Problem to solve: Using the word "agent" as the filter, copy each matching line from the records.

Material provided:
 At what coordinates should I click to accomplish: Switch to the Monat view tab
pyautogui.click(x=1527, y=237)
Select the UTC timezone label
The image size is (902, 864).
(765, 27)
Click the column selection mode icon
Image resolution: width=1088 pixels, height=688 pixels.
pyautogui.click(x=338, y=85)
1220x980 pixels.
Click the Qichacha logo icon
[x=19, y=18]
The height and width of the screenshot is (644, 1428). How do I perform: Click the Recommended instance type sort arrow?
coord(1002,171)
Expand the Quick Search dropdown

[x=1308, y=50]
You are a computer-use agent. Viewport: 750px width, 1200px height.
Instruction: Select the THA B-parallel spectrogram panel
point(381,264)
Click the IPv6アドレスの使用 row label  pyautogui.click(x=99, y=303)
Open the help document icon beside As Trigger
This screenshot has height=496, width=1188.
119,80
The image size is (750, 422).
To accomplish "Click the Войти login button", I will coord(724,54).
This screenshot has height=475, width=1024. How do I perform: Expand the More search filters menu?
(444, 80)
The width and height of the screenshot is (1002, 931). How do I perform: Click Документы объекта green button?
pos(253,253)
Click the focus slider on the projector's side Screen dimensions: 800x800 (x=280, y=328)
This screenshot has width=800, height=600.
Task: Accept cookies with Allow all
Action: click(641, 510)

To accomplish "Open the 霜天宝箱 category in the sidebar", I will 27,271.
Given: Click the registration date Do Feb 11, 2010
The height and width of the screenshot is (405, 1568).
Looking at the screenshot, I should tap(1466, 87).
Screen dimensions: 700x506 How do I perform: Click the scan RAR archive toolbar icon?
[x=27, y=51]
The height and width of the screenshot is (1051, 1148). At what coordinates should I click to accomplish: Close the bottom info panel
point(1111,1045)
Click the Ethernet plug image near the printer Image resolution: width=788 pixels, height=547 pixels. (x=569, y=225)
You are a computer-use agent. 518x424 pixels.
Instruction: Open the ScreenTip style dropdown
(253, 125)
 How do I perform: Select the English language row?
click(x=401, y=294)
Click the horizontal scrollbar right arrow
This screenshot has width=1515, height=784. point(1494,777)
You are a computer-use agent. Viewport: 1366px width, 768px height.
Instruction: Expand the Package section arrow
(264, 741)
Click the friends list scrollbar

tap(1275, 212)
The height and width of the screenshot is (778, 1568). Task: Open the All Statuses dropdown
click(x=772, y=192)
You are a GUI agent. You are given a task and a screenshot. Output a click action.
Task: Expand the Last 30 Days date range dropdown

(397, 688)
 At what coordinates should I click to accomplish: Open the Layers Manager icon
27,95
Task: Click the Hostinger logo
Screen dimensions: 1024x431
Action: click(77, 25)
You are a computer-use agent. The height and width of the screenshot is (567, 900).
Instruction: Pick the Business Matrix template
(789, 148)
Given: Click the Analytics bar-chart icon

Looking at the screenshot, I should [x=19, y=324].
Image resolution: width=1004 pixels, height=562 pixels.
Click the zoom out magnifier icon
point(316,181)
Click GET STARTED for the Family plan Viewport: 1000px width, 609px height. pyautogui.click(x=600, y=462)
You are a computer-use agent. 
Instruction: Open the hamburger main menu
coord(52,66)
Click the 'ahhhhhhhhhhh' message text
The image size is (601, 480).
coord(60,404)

Task solution:
You are a computer-use agent. Viewport: 750px width, 1200px height.
You are a computer-use agent. 518x424 pixels.
You are a computer-use agent. Viewport: 1366px width, 768px height.
You are a GUI agent. You are given a task and a screenshot. Output a click action.
You are a computer-use agent. The height and width of the screenshot is (567, 900).
You are a computer-use agent. 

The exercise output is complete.